* REQUIRED ACTIONS:
a - Give the first name of every person mentioned in the sync case study.
b - Carry on the sync case study from the point where it stops.

* SOURCE:
A Sync Case Study

A while ago I was working together with Chris on an enterprise iPad application that was to be deployed in a large youth sports organization. We chose to use Core Data for our persistency needs and built a custom data synchronization solution around it that fit our needs. In the syncing grid explained in Drew's article, this solution uses the asynchronous client-server approach.

In this article, I will lay out the decision and implementation process as a case study for rolling out your own syncing solution. It's not a perfect or a universally applicable one, but it fit our needs at the time.

Before we dive into it: if you're interested in the topic of data syncing solutions, (which you probably are if you're reading this), you should definitely also head over to Brent's blog and follow his Vesper sync series. It's a great read, following along his thinking while implementing sync for Vesper.

Use Case

Most syncing solutions today focus on the problem of syncing a user's data across multiple personal devices, e.g. iCloud Core Data sync or the Dropbox Datastore API. Our syncing needs were a bit different, though. The app we were building was to be deployed within an organization with approximately 50 devices in total. We needed to sync the data between all those devices, each device belonging to a different staff member, with everybody working off the same data set.

The data itself had a moderately complex structure with approximately a dozen entities and many relationships between them. But we needed to handle quite a bit of data. In production, the number of records would quickly grow into the six figures.

While Wi-Fi access would be available for most of the staff members most of the time, the quality of the network connection was pretty poor. But being able to access and work with the app most of the time wouldn't have been good enough anyway, so we needed to make sure that people could also interact with the data offline.

Requirements

With this usage scenario in mind, the requirements for our syncing architecture were pretty clear:

  1. Each device has to have the whole data set available, with and without an Internet connection.

* COLLECTED MATERIAL:
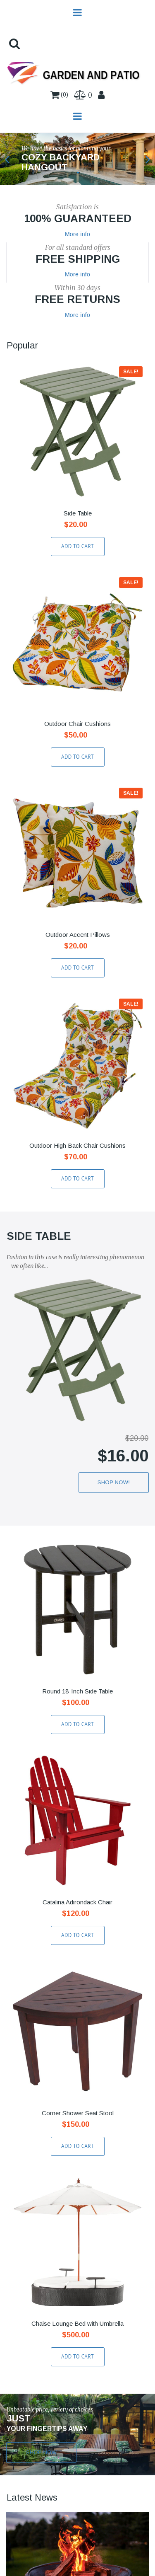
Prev (7, 159)
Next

* ANSWERS PER TASK:
a - Chris, Drew, Brent

b -
  2. Due to the mediocre network connection, syncing has to happen with as few requests as possible.

  3. Changes are only accepted if they were made based off the most recent data, because nobody should be able to override somebody else's prior changes without being aware of them.

Design

API

Due to the nested structure of the data model and potential high latency in the network connection, a traditional REST-style API wouldn't have been a very good fit. For example, to show a typical dashboard view in the application, several layers of the data hierarchy would have to have been traversed in order to collect all the necessary data: teams, team-player associations, players, screens, and screen items. If we were to query all these entity types separately, we would have ended up with many requests until all the data was up to date.

Instead, we chose to use something more atomic, with a much higher data-to-request ratio. The client interacts with the sync server via a single API endpoint: /sync.

In order to achieve this, we needed a custom format of exchanging data between the client and the server that would transport all the necessary information for the sync process and handle it in one request.

Data Format

The client and the server exchange data via a custom JSON format. The same format is used in both directions -- the client talks to the server in the same way the server talks back to the client. A simple example of this format looks like this:

								{
    "maxRevision": 17382,
    "changeSets: [
        ...
    ]
}

							

On the top level, the JSON data has two keys: maxRevision and changeSets. maxRevision is a simple revision number that unambiguously identifies the revision of the data set currently available on the client that sends this request. The changeSets key holds an array of change set objects that look something like this:

								{
    "types": [ "users" ],
    "users": {
        "create": [],
        "update": [ 1013 ],
        "delete": [],
        "attributes": {
            "1013": {
                "first_name": "Florian",
                "last_name": "Kugler",
                "date_of_birth": "1979-09-12 00:00:00.000+00"
                "revision": 355
            }
        }
    }
}

							

The top level, types, key lists all the entity types that are contained in this change set. Each entity type then is described by its own change object, which contains the keys create, update, and delete, which are arrays of record IDs -- as well as attributes, which actually holds the new or updated data for each changed record.

This data format carries a little bit of legacy cruft from a previously existing web application where this particular structure was beneficial for processing in the client-side framework used at the time. But it serves the purpose of the syncing solution described here equally well.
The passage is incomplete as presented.